(Stored items)
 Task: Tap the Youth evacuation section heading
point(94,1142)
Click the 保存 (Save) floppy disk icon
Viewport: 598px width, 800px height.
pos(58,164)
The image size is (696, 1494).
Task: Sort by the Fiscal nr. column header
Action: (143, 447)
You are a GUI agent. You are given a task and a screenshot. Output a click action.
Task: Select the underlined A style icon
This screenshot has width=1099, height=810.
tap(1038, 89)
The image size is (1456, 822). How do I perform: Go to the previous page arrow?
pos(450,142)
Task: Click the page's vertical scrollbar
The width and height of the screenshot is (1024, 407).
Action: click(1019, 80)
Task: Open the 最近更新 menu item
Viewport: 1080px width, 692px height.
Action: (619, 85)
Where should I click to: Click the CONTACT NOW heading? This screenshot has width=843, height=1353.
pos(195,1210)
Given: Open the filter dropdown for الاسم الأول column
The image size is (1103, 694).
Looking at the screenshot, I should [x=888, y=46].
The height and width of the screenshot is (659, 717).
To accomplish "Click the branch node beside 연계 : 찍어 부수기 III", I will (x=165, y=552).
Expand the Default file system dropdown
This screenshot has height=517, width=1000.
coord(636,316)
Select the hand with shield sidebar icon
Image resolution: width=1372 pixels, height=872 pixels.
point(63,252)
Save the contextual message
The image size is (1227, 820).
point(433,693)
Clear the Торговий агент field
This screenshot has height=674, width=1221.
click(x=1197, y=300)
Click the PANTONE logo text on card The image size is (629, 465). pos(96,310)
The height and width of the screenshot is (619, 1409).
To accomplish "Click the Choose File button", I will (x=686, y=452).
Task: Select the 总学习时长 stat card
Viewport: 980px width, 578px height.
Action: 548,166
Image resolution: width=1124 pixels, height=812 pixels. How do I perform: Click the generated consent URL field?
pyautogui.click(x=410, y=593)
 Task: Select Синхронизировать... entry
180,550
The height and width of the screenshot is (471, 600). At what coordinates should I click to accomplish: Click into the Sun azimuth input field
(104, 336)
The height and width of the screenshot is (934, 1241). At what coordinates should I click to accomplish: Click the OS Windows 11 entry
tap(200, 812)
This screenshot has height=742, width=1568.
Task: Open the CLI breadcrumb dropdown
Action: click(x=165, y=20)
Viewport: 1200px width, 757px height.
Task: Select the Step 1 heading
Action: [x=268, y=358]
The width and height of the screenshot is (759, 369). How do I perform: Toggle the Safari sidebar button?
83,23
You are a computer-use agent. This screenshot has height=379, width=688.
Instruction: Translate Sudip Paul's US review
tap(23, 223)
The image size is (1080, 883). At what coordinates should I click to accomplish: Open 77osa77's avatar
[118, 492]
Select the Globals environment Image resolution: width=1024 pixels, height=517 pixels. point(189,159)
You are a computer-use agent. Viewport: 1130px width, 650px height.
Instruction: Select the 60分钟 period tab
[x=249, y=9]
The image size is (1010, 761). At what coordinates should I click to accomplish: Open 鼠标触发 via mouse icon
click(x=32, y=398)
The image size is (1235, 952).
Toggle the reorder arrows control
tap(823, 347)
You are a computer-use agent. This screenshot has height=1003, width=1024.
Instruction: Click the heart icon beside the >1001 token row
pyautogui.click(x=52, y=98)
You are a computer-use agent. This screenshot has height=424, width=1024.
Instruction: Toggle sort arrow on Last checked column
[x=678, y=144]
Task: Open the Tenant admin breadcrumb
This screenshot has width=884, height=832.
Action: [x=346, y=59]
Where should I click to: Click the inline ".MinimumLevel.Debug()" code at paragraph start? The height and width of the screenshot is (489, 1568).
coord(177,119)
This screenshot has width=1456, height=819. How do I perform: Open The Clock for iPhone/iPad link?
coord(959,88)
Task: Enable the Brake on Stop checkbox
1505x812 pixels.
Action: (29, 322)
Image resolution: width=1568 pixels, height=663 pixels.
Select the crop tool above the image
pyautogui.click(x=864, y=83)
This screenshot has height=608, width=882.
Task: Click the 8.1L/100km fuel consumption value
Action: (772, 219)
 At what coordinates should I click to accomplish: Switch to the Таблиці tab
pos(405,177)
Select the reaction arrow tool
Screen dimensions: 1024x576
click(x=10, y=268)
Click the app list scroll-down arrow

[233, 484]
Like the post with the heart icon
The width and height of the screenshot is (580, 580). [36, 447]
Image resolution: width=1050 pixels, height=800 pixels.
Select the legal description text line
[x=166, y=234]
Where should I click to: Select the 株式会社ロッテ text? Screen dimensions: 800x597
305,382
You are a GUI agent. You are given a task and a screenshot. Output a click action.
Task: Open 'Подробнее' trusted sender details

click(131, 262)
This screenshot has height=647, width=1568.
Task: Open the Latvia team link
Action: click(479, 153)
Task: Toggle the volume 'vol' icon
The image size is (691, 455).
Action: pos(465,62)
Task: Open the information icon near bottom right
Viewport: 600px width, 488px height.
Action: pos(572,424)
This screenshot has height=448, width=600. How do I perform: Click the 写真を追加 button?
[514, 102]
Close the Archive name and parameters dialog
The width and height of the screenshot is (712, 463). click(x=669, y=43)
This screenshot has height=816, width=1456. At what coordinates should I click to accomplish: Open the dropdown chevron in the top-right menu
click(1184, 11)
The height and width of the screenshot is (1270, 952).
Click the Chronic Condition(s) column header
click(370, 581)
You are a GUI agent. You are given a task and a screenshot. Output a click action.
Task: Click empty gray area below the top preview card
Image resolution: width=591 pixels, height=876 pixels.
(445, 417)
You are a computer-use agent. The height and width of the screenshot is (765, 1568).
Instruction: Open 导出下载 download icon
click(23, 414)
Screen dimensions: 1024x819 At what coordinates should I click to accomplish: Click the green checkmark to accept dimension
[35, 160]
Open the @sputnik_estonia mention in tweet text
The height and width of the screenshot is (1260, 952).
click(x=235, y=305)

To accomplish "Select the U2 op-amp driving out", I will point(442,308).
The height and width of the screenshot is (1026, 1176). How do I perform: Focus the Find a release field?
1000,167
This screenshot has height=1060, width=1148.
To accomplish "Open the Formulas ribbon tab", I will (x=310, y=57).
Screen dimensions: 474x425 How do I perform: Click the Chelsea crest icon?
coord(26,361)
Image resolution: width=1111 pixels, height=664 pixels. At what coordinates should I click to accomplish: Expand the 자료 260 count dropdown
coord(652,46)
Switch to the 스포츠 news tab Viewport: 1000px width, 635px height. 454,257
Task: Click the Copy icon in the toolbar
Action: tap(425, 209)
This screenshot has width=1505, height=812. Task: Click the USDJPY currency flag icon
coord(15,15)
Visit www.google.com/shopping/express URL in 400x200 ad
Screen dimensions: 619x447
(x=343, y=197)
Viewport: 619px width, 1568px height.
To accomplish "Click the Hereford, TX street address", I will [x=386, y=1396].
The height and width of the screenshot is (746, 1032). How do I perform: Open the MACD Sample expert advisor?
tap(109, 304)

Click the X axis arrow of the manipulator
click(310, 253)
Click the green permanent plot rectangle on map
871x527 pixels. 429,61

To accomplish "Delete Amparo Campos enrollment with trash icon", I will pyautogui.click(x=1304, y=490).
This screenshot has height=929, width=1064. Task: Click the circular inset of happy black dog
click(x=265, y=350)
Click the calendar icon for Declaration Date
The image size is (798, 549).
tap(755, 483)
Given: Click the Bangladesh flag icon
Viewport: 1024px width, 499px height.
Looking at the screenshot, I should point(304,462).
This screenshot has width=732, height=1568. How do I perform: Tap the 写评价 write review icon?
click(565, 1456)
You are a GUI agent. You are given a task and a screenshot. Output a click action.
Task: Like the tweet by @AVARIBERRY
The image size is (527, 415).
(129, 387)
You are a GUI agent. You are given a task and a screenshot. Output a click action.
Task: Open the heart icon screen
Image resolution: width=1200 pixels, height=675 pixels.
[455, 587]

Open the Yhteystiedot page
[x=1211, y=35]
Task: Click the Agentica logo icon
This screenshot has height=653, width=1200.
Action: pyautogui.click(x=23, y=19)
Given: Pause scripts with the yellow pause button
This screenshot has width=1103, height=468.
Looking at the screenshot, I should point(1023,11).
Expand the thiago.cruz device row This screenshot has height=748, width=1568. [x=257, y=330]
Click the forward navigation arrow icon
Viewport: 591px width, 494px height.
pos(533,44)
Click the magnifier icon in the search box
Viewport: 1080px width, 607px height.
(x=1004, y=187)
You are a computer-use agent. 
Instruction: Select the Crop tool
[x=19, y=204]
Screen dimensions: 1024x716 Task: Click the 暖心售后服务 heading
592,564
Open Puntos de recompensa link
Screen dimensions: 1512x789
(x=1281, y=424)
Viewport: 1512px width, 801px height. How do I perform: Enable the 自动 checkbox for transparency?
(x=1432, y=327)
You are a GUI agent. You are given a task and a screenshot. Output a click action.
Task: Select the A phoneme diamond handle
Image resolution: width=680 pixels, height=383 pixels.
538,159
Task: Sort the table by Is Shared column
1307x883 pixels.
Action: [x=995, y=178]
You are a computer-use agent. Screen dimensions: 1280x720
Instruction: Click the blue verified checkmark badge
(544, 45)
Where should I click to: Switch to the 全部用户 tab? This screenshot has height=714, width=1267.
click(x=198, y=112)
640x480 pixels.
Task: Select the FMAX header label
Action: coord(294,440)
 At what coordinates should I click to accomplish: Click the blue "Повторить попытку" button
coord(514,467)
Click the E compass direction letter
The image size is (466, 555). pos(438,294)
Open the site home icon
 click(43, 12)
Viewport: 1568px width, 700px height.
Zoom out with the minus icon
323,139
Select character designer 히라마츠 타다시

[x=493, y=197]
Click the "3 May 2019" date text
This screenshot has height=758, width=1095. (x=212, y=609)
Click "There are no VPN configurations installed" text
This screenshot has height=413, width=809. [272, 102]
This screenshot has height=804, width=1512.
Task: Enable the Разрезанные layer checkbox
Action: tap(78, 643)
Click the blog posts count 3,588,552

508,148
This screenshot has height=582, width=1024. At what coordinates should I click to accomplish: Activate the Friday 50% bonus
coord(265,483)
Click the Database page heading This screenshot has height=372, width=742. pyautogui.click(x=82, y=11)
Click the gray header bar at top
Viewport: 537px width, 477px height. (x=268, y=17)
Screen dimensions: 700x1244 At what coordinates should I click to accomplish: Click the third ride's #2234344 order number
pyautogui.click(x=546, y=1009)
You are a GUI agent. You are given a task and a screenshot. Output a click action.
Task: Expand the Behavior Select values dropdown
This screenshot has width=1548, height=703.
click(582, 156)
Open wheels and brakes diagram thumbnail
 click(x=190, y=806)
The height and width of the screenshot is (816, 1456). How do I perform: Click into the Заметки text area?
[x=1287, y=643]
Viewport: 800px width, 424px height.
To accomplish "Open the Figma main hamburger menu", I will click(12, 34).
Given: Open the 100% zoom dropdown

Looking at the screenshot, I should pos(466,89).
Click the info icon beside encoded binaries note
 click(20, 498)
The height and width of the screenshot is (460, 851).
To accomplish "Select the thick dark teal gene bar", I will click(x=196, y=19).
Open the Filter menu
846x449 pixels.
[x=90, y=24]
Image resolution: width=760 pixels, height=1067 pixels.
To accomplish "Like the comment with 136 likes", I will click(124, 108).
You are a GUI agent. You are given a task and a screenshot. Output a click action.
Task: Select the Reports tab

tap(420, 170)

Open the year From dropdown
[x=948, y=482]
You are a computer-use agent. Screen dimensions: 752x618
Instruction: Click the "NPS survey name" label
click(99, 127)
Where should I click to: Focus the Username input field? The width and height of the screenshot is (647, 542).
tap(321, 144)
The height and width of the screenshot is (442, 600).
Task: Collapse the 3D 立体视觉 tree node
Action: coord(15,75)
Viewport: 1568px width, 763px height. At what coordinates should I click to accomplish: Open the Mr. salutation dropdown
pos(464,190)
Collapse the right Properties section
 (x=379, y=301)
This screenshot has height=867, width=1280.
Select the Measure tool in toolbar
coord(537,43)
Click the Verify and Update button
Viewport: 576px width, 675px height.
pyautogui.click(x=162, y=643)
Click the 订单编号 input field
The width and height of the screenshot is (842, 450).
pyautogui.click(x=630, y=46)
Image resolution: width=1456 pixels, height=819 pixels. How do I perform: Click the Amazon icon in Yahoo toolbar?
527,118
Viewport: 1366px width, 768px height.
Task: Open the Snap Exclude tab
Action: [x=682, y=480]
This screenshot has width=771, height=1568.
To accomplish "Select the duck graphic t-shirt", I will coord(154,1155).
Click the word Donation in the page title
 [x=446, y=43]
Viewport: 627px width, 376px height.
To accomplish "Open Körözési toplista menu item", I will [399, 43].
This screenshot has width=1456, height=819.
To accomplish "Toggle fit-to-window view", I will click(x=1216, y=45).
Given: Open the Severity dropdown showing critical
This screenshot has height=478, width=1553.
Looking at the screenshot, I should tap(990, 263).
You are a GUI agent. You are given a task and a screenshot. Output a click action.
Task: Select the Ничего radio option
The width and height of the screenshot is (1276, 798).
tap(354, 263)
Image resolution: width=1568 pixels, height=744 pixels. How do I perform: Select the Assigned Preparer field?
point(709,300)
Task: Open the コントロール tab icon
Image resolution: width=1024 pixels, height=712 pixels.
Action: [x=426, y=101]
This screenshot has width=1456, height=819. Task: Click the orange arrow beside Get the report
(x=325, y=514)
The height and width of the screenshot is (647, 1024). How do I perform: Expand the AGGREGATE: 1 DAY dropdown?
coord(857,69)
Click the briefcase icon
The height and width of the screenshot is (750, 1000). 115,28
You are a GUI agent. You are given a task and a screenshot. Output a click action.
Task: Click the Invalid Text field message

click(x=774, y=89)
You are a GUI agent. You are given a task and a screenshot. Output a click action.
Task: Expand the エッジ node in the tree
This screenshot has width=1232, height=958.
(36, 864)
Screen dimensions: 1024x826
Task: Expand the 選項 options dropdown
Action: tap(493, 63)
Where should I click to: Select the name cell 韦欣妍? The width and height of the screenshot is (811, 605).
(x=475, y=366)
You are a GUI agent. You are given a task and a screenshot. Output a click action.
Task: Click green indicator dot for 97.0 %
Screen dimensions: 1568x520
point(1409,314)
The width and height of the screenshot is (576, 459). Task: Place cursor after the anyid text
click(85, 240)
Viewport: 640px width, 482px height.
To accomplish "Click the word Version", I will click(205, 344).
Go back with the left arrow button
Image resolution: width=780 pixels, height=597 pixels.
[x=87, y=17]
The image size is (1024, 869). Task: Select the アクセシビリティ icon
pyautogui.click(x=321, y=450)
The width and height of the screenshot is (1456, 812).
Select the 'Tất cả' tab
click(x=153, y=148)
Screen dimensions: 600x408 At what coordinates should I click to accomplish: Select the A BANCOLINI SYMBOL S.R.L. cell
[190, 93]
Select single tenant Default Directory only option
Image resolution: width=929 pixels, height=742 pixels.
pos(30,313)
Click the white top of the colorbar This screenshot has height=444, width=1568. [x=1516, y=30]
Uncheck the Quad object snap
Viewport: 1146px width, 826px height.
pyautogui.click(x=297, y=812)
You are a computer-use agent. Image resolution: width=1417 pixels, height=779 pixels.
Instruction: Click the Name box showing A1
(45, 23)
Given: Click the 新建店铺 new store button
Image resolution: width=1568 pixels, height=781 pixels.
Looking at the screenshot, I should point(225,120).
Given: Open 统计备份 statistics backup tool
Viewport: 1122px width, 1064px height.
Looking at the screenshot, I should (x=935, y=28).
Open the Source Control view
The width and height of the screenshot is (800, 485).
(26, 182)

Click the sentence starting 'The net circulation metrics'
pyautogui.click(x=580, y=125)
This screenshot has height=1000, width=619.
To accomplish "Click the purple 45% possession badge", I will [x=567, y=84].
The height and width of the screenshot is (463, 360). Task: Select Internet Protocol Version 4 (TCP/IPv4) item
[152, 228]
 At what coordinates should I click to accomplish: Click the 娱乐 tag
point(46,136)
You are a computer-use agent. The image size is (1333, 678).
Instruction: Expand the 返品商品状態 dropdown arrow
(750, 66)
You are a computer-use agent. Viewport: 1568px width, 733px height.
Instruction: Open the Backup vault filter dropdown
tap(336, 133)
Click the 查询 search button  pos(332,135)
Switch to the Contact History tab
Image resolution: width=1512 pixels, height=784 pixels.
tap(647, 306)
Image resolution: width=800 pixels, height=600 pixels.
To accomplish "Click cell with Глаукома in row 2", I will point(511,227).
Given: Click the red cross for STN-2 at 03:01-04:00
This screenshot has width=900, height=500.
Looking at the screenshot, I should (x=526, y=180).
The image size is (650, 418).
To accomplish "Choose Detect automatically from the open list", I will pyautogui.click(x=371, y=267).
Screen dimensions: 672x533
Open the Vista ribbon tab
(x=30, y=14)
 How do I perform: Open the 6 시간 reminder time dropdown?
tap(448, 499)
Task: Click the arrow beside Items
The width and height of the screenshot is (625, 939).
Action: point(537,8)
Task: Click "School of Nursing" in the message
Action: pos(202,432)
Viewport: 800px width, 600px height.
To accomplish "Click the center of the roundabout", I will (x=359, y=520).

* _About this exercise_
Search the records for the string "logo" and report each line that has it.

* _Answer to this task_
Click the PANTONE logo text on card The image size is (629, 465). pos(96,310)
Task: Click the Agentica logo icon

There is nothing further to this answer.